The Smart City movement continues to gain momentum for good reasons. From health and human services to transportation to public safety to helping underserved neighborhoods, astute civic leaders see how Smart City solutions address key needs throughout their cities. They are able to communicate how developing a Smart City is about improving overall operations for the long-term benefit of their cities.
While the definition of a Smart City varies by community, its core purpose is to use technology to collect, analyze, and share vehicle- and infrastructure-based data from multiple sources. This data is then converted into information that residents and visitors can use to make informed transportation decisions. It is important to realize that there is no “one size fits all” plan to become a Smart City.

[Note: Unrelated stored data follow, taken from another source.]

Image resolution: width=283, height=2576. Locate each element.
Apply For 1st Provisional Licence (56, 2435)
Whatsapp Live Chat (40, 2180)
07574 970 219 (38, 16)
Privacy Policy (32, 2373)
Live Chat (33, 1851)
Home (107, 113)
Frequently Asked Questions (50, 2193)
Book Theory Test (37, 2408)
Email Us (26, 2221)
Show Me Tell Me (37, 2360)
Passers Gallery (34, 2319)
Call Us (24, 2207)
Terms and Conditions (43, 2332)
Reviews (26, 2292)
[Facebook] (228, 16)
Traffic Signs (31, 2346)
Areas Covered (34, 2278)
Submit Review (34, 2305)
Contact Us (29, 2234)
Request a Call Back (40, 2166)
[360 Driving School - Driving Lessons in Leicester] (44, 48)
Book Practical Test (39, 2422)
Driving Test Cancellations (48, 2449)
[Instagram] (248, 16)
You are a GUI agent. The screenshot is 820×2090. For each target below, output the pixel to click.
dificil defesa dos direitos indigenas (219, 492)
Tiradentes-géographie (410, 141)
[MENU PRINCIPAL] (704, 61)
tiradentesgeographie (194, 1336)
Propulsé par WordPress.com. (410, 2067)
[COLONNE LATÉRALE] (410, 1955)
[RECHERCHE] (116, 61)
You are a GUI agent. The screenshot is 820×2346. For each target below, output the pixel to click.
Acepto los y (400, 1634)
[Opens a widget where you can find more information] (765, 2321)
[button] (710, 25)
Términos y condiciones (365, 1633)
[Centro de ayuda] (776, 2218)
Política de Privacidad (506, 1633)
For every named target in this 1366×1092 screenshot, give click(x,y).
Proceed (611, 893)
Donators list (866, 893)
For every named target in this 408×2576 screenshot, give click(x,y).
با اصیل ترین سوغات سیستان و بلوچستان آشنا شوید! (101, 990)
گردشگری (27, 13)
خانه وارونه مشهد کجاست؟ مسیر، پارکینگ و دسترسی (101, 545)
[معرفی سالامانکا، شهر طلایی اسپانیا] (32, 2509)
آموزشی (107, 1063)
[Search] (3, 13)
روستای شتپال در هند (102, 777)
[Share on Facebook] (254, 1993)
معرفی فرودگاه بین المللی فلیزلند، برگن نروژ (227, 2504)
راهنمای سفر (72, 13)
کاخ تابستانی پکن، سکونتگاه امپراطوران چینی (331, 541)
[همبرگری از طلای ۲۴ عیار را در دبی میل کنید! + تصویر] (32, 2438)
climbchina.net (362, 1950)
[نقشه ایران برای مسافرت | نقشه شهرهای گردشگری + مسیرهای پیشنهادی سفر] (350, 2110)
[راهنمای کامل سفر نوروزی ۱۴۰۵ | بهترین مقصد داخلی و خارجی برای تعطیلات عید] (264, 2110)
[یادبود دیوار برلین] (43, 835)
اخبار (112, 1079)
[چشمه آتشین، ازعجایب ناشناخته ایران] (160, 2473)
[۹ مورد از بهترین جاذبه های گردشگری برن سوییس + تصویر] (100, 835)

However, one aspect common to Smart Cities is the breaking down of internal and external silos, so that cooperation toward a common vision is achieved. It is imperative that municipal departments, related jurisdictions, bus and rail systems, ride-share companies, parking management companies, utilities, communication solution providers, and cloud computing companies be committed to creating a robust communications network and data-sharing platform that supports collaborative working relationships and seamless intermodal transportation solutions.
As an example, officials in Columbus, Ohio, used this approach to create the groundwork for its Smart City initiative. Two years ago, it won the U.S. DOT $40 million Smart City Challenge, besting 77 other cities. It also received an additional $10 million for its proposal from the Paul G. Allen Foundation.
What earned Columbus this grant was an all-encompassing vision that demonstrated how transportation infrastructure would reconnect neighborhoods and offer residents better access to jobs, groceries, education, healthcare, and recreation. It included a foundational element of a data management platform available to users within city departments to help them do their jobs better. In turn, they can create helpful information that is available to commuters, the freight community, transit agencies, and others.
Data drives planning, results
From a systems standpoint, a Smart City is about the data and the entities that originate, process, distribute, and use it. The data must travel over a communications network, which is foundational to a Smart City, from the data collection points in the field to an analytics platform to the information distribution mechanisms at the other end. The means to accomplish each of these steps may vary by city. However, this simple model provides a system framework to transform data from multiple sources into actionable information for users.
Institutionally, there has to be an organizational framework that supports Smart Cities. Municipal leaders must help create the partnership framework that is required to attract investment from the private sector. The business community also must be engaged to support new applications that come out of these systems. Entrepreneurs and start-up companies also can help create new applications for communities, which in turn, may generate new jobs.
Creating a Smart City isn’t a “one and done” proposition. The partnership framework has to be a lasting element that continues and expands the goals and objectives of a city as it progresses.
Concept reaches beyond cities
Columbus is by no means operating alone. The 77 other cities in the DOT competition have gained strong momentum with their Smart Cities programs. Austin, Texas; Denver; Kansas City, Mo.; Pittsburgh; Portland, Ore.; and San Francisco are but a few examples of those moving forward without federal grants. In addition to the cities that competed for the DOT grant, many other cities, large and small, are moving forward with plans to implement Smart City solutions based on their unique needs.
Kansas City is a prime example of the Smart Cities movement. Its leaders recently released an RFP for a partnership proposal from the private sector, or from a team of private sector companies, to come in and help them build its program for a Smart City.
Smart City concepts reach beyond city limit signs. One example is greater Jacksonville, Fla., where the transportation planning organization (TPO) has established a plan for a Smart Region. The Smart Region Plan identifies regional goals, which are reflected in project priorities and the allocation of Federal transportation funds. This is an effective model in which a TPO or metropolitan planning organization (MPO) can lead the charge for a regional approach.
State officials are seeing the benefits Smart Cities can deliver. They’re examining ways they can leverage these solutions statewide. In fact, the Florida Department of Transportation is considering conducting its own statewide Smart Cities challenge.
Momentum speeding ahead
Regardless of their size, most cities have similar goals for success. Their leaders want to provide greater, better, and more efficient services to their constituents. This requires planning, deliberate efforts and leadership. It will take hard work to build the partnership framework and enter win-win agreements for community and private-sector entities. Silos must continue to come down, as well.
As more smart cities are developed, it is our responsibility as transportation planners and advocates to help municipal leaders remain current and flexible with technology solutions and alternative delivery systems. The goal? To help them provide sustainable frameworks that will last for decades.
This may be a different way of thinking for some of us. However, with a strong, collaborative vision, cities can approach challenges with intention and unequaled planning, and create smart communities of all types and sizes for generations to come.
Jim Barbaresso is National Practice Leader, Intelligent Transportation Systems, for HNTB Corp.